* [THE TASK]
Which lines of the data hold the word "Enable"? Copy all of them.

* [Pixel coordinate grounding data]
-------
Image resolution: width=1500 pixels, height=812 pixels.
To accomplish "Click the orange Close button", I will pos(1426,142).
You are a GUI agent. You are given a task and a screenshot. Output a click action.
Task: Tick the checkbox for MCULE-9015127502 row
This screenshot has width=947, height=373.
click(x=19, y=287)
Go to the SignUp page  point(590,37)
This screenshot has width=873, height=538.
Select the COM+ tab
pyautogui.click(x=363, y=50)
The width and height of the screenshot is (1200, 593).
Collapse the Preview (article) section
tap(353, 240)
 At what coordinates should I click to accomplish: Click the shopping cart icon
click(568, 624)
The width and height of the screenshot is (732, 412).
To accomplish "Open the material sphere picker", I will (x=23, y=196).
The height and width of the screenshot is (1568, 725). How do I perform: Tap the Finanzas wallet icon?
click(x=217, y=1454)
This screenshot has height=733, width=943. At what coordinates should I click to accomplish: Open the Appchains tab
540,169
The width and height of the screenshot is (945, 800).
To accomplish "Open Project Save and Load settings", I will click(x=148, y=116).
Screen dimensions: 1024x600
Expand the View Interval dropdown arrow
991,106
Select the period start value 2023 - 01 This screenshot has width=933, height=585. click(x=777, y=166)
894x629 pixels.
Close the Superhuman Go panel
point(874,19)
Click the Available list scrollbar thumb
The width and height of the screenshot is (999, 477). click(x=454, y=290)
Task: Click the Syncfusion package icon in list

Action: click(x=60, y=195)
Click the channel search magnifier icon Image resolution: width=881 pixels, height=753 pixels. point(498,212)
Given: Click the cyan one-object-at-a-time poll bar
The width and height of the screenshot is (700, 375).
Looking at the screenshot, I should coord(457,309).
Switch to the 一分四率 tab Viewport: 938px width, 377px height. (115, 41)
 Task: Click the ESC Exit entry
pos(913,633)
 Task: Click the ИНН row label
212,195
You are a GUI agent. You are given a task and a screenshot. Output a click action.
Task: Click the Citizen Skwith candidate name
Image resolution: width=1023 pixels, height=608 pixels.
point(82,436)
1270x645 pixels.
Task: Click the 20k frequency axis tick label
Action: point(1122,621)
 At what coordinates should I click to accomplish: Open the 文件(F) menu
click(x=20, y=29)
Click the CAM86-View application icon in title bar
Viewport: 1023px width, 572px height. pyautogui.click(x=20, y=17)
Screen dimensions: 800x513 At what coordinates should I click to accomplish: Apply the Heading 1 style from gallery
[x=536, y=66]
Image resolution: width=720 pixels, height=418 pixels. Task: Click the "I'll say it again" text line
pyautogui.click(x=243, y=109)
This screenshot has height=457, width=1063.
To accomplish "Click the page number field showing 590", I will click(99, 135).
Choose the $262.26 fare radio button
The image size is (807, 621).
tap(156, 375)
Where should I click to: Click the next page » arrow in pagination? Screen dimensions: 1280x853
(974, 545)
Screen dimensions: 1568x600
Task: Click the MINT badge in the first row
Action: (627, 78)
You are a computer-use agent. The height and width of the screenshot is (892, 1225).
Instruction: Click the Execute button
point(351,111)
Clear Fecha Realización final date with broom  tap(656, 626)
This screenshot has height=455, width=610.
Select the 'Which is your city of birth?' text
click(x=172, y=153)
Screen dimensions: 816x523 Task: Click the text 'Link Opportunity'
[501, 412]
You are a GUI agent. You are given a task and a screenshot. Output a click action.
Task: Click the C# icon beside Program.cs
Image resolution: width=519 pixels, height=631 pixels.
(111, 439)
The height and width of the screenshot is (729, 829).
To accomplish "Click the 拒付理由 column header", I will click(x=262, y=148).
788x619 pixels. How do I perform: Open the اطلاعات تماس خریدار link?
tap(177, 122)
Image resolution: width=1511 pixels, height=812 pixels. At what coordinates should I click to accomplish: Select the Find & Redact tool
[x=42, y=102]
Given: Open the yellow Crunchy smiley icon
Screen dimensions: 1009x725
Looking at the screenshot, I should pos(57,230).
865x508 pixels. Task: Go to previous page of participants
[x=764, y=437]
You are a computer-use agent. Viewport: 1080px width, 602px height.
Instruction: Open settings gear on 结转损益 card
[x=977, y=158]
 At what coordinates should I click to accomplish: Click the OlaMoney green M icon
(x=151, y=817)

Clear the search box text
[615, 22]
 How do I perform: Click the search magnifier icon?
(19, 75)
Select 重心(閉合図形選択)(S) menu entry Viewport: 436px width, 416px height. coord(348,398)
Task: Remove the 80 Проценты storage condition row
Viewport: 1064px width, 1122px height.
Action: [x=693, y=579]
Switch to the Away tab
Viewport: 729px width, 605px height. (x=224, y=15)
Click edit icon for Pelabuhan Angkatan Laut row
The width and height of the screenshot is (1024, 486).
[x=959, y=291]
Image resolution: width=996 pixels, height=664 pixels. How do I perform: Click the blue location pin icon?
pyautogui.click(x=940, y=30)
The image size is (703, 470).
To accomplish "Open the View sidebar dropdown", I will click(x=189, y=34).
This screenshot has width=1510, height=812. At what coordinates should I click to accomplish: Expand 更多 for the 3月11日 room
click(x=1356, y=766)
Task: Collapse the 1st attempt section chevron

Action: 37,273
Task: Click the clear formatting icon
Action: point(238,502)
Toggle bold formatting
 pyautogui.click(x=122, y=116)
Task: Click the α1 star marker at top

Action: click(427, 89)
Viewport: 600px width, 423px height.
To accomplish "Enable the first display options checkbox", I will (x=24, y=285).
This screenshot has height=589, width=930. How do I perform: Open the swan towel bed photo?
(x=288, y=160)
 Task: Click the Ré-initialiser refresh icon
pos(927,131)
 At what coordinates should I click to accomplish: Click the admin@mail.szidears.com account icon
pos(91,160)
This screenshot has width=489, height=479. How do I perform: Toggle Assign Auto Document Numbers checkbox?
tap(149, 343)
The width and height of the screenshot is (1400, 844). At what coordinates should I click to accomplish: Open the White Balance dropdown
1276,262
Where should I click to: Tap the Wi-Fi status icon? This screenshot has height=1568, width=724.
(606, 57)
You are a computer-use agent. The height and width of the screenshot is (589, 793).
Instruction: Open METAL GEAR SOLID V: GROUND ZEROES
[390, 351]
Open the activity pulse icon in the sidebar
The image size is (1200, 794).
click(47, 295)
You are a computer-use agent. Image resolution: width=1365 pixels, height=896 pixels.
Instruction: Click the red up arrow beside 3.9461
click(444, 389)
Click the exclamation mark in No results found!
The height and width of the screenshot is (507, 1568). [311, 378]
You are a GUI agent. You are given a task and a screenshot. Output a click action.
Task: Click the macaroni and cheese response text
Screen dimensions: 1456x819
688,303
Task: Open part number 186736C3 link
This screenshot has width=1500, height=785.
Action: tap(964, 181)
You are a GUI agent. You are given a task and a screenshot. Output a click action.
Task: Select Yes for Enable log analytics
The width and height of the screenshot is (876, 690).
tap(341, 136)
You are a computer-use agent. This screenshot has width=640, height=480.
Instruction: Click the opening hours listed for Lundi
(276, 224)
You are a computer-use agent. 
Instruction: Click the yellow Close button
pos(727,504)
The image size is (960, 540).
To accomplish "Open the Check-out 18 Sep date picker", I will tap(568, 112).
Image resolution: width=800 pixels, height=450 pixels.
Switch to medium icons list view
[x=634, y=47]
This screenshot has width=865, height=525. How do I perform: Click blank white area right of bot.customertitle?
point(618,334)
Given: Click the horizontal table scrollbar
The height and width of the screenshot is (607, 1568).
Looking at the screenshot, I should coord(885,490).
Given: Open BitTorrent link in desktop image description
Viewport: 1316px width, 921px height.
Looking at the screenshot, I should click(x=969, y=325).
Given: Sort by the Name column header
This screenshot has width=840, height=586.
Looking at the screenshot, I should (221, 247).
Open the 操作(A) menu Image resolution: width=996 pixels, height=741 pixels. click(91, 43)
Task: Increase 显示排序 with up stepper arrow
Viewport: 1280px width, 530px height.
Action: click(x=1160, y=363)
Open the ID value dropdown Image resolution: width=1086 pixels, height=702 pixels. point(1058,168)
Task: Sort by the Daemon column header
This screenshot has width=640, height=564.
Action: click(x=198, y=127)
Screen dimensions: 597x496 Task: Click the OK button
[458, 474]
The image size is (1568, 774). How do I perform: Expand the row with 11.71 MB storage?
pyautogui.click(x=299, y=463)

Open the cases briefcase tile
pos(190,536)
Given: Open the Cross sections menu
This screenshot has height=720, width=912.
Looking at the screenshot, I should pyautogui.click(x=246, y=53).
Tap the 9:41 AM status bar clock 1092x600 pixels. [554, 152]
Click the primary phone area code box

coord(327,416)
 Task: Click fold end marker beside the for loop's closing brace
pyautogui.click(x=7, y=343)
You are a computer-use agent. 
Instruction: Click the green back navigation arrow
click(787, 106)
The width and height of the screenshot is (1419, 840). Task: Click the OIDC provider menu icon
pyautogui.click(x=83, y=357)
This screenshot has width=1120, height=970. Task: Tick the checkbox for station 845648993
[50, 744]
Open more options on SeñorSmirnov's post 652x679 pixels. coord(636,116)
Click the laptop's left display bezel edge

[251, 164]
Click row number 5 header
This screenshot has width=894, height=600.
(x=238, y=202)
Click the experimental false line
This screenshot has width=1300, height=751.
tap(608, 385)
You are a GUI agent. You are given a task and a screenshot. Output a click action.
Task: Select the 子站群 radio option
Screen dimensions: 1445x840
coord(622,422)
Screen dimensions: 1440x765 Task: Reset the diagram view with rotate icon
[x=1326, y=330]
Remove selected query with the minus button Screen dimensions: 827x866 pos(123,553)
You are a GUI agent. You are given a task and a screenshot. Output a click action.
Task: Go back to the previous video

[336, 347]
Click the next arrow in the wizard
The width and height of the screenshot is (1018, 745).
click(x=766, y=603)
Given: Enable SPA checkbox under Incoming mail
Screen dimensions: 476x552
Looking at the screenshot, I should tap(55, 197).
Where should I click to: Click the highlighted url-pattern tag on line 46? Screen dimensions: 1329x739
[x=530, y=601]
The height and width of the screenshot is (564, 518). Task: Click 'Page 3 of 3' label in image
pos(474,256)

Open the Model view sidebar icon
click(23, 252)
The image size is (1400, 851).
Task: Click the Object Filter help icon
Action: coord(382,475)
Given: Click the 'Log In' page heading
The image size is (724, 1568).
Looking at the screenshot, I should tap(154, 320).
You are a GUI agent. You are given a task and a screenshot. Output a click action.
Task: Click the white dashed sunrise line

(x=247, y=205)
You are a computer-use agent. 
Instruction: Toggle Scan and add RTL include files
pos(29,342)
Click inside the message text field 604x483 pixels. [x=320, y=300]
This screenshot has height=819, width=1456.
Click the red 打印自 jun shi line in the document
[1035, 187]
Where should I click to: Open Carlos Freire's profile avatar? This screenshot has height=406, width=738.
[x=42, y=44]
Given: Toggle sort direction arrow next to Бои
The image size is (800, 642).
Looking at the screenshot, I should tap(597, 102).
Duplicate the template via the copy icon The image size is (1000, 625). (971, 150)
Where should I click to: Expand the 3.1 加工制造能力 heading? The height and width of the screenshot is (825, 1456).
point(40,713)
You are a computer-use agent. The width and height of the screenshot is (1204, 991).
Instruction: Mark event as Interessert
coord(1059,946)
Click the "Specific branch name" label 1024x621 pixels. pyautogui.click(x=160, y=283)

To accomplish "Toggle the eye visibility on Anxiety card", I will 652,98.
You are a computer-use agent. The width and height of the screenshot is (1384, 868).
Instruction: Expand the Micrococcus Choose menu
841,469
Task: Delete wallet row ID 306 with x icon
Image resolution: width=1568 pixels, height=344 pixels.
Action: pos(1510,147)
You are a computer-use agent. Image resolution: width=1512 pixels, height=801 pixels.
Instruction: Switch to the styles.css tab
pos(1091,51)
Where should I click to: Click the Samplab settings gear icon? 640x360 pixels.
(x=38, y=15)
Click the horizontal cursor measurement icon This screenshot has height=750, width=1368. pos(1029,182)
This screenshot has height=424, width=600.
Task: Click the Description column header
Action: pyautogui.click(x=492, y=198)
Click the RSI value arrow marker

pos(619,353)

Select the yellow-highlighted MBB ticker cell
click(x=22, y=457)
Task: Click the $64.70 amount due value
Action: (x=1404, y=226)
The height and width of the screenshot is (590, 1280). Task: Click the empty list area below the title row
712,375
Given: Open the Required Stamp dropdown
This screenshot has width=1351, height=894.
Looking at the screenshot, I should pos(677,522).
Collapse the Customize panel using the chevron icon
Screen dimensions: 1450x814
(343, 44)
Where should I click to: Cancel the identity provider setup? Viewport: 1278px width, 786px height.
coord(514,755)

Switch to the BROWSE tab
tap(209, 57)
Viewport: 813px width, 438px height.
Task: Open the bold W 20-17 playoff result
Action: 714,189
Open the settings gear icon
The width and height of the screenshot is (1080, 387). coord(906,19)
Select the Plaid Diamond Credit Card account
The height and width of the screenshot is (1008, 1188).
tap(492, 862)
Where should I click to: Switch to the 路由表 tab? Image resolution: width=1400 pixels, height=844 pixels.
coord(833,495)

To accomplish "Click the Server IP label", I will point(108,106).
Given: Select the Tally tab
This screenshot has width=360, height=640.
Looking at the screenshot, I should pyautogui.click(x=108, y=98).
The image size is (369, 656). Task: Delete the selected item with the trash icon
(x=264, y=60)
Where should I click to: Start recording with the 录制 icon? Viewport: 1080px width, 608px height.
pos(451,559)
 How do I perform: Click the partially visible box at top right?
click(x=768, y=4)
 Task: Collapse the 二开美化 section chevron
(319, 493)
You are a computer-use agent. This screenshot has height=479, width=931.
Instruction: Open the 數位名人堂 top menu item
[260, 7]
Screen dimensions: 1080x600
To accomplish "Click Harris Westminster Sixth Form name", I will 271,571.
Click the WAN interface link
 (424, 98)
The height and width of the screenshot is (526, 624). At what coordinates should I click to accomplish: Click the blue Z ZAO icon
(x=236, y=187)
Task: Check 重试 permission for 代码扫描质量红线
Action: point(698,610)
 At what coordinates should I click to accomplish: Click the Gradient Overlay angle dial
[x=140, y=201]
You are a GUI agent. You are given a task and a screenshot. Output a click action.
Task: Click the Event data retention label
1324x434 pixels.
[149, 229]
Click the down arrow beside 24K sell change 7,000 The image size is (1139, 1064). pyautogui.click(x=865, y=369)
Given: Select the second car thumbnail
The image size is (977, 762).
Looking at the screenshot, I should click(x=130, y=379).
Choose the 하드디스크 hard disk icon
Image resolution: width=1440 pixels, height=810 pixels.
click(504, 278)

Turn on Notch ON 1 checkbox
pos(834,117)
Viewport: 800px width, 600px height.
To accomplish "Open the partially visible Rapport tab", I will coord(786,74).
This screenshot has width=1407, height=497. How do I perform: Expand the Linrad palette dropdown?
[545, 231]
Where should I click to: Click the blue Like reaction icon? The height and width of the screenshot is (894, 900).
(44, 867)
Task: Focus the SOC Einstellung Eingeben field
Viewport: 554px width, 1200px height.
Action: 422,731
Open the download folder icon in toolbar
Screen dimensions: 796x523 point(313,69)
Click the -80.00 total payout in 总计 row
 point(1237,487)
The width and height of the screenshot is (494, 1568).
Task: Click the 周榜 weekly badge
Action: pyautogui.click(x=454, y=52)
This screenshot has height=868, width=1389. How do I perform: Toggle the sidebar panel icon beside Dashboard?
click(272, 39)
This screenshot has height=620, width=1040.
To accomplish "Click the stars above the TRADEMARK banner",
-------
* [SOLUTION FOR THIS EXERCISE]
To accomplish "Enable the first display options checkbox", I will (x=24, y=285).
Task: Select Yes for Enable log analytics
Given: Enable SPA checkbox under Incoming mail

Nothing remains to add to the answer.